"...[we] wait for His Son from Heaven, whom He raised from the dead, even Jesus, who delivered us from the wrath to come." I Thess. 1:10
The Coming Christ
Christ will come again, and this is no mere delusion or escapism. Beyond the folds of time and the edges of creation, there is a glory prepared and preparing for us, a glory that will outstrip all of our imaginations and shatter all of our vanities.
We each are splintered shards of color, looking and longing for the prism from which we have been refracted and to which we can find the wholeness of light. It is light that is coming, light inaccessible made manifest in the man called called Christ that He might finish what He started millennia ago: to destroy the works of the devil, the outer darkness and its gnashing teeth, banished to the fringes beyond thought by the onset of living light, which it still cannot overcome or comprehend. In this hope, we find patience and endurance everlasting (vs. 3).
The Coming Wrath
There is, however, another coming than that of glory. Beyond the light glorious, there is the fire dreadful. Out past the limits of space and time burns the furnace of the white hot fury of God's wrath. Wrath against darkness. Wrath against sin. Wrath against death. Wrath against all that is fallen, whether worlds or stars or souls. It is no sudden or random wrath; it is deep-seated and long-brewing, for the earth is old with sin and death, and its stench is that of an open sore soured with much filth. There is a holy cauterization looming in the distance, gathering force and speed, until that day when the skies will crack with anger and burn as with the fires of dawn but now with a fire everspreading and unquenchable, whose satisfaction is not met until it receives the furthest farthing.
You who long for the glory of living light: do you give no thought to the wrath of ravenous light?
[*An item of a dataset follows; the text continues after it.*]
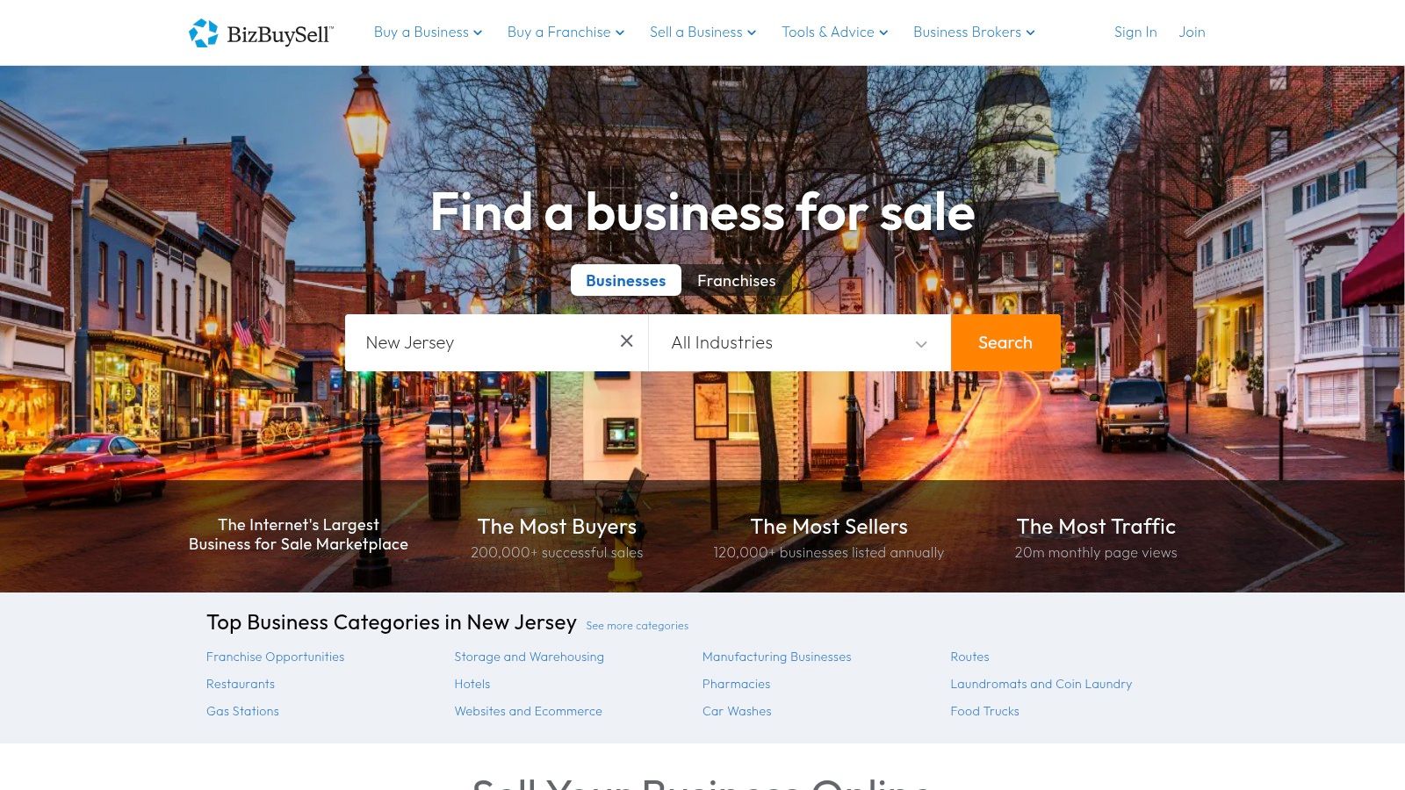Viewport: 1405px width, 790px height.
Task: Select the Businesses tab
Action: pyautogui.click(x=625, y=281)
A light that hates? Hates because it loves? Hates all dark because it loves all that is light? We who rejoice at the distant music of the spheres: do we not also hear the distant thunder of the hammers of God, forging the sword of His mouth, whereby the Maker will unmake all things? Do we not hear, and do we dare not have pity on those still undelivered, still lost in and doomed to die with the hated dark?